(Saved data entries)

********************

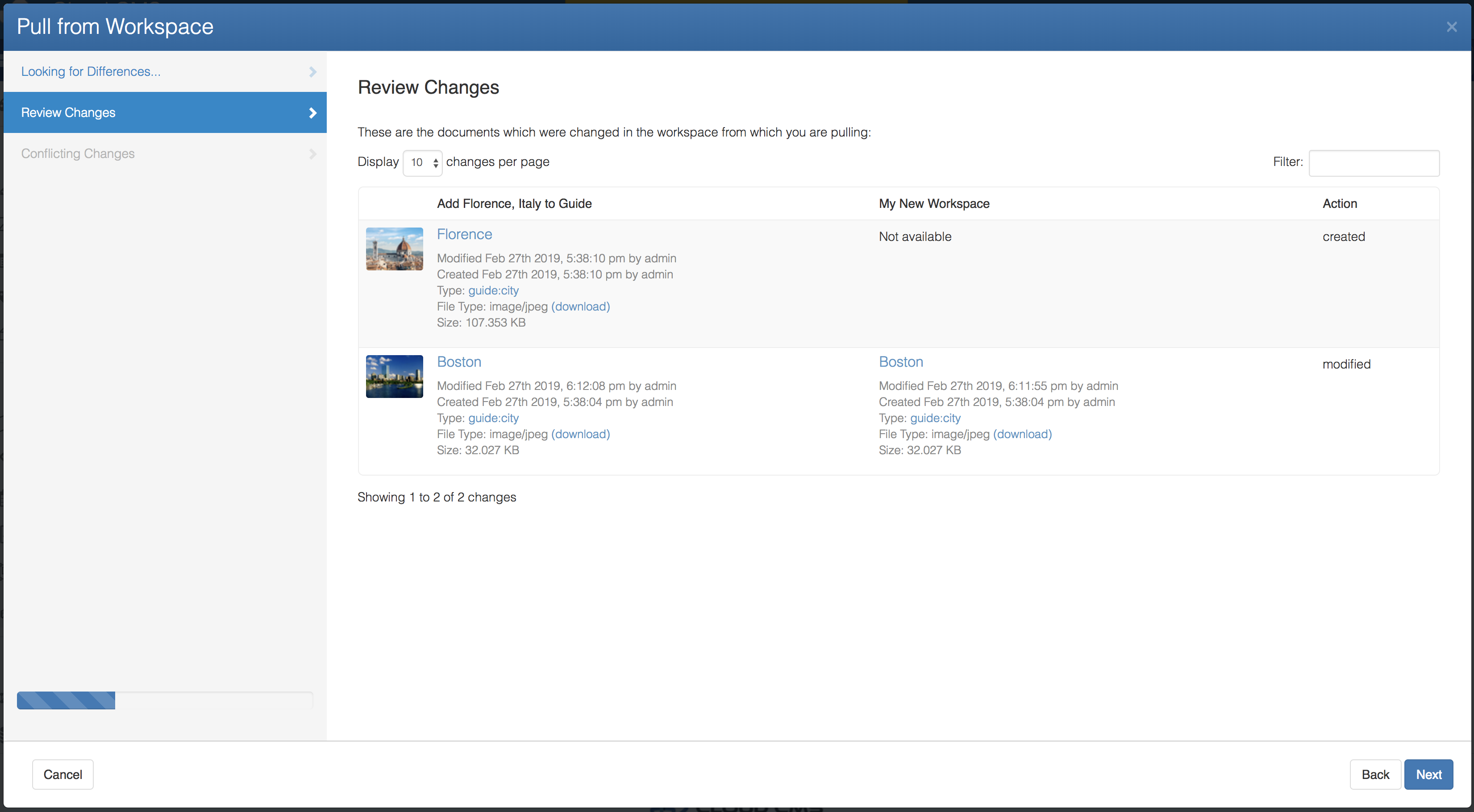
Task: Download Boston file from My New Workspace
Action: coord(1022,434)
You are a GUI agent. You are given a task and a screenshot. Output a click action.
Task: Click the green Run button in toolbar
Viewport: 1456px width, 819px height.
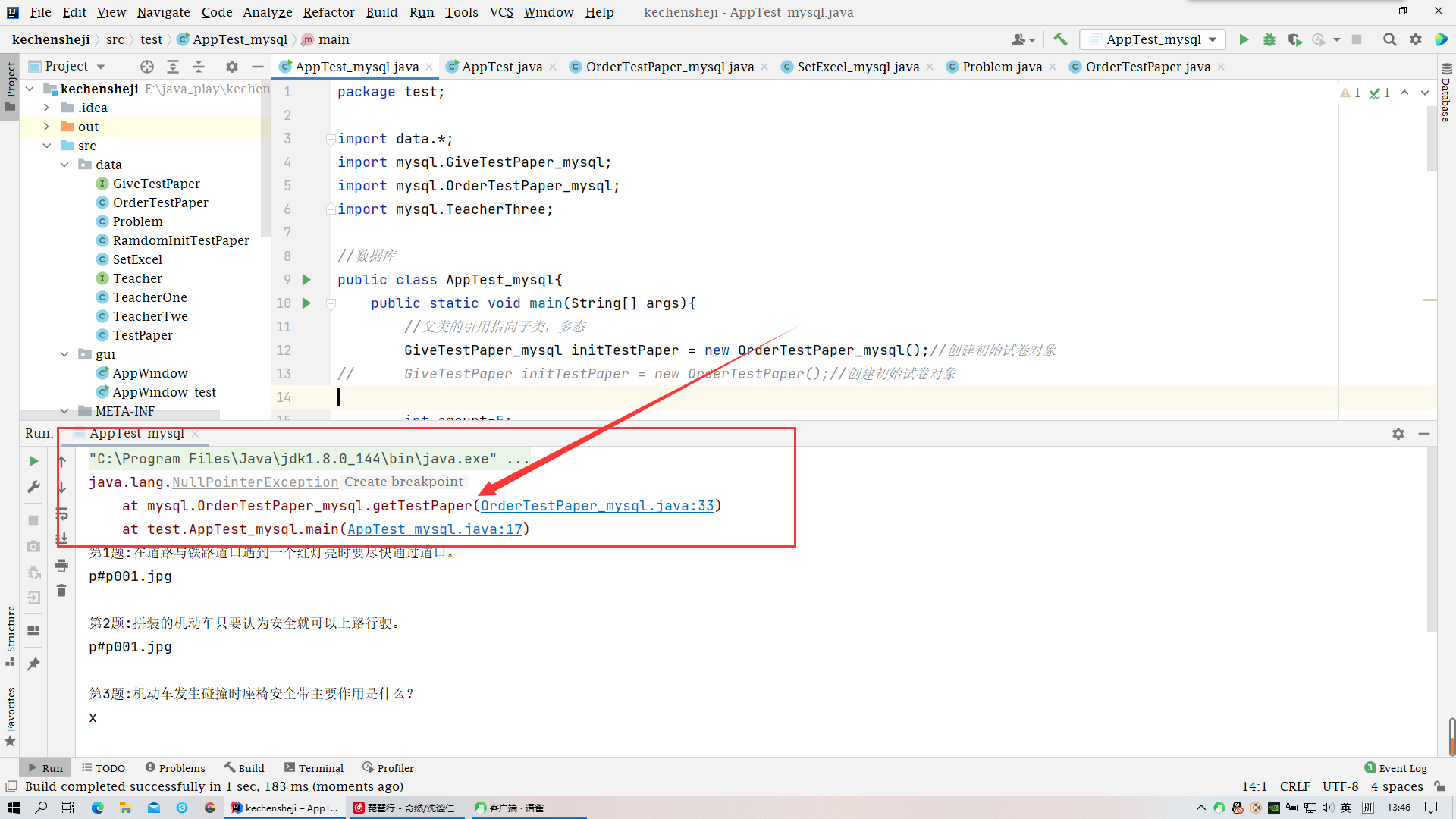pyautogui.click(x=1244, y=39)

********************

*Exercise description*
Starting at the line that contains "You are a GUI", retype each line through the end of the data exactly, and leave out every picture.

*Response to this task*
You are a GUI agent. You are given a task and a screenshot. Output a click action.
Task: Click the green Run button in toolbar
Viewport: 1456px width, 819px height.
pyautogui.click(x=1244, y=39)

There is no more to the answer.